There are certain things no child should ever have to experience. One such thing is abuse. Child abuse, in any form, can do lasting harm to a child and permanently change their life. Among the long-term impacts it can have are long-term health impacts.
A recent study indicates that individuals who suffer physical or sexual abuse as a child may have a greater vulnerability to developing ulcerative colitis during their life. This is an inflammatory bowel disease that has abdominal pain, bloody stools and diarrhea among its common symptoms.
The study reviewed the child abuse history and medical history of around 22,000 adults in Canada. The study found that having ulcerative colitis was around twice as common among the adults who had been abused as a child as it was among the adults with no child abuse history. This was true for both physical and sexual abuse.
These results indicate there is some sort of connection between child abuse and ulcerative colitis risk. One wonders what exactly this connection is.
Sadly, children sometimes experience abuse within their own family, such as abuse from one of their parents.

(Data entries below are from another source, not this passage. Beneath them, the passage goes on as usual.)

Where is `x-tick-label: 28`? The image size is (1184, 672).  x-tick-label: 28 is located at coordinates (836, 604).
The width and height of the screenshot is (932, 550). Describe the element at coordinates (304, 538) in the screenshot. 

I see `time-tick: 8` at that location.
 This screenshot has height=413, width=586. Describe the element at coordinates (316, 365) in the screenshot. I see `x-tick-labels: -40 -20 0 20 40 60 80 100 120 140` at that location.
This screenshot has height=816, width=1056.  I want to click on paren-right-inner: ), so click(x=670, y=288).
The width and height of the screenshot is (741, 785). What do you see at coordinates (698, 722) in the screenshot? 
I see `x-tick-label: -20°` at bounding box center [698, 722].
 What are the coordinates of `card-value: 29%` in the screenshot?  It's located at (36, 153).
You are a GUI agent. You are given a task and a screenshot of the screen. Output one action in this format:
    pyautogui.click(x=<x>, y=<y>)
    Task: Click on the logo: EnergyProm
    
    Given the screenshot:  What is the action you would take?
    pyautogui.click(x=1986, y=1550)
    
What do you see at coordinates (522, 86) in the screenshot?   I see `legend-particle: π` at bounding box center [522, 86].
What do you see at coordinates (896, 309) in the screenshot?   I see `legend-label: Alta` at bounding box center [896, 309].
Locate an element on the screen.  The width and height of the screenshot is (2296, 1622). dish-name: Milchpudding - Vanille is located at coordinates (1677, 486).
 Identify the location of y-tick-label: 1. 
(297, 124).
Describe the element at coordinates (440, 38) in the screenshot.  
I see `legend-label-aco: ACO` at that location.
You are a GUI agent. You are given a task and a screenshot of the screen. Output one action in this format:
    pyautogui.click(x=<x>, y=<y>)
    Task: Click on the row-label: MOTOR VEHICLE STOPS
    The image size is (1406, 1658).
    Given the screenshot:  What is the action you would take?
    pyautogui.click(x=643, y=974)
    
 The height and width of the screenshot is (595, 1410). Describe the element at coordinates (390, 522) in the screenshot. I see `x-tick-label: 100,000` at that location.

Given the massive amounts of harm child abuse can inflict, when a parent suspects that the other parent has committed abuse against their child, it is important for them to know what steps they could take to protect their child from further abuse. Such steps could, depending on the situation, include things such as seeking a protective order for their child or seeking a custody/visitation change to limit the other parent’s contact with the child. Family law attorneys can help Texas parents who are concerned that their child may be the victim of family violence understand what actions they can take and assist them with efforts to keep their child safe moving forward.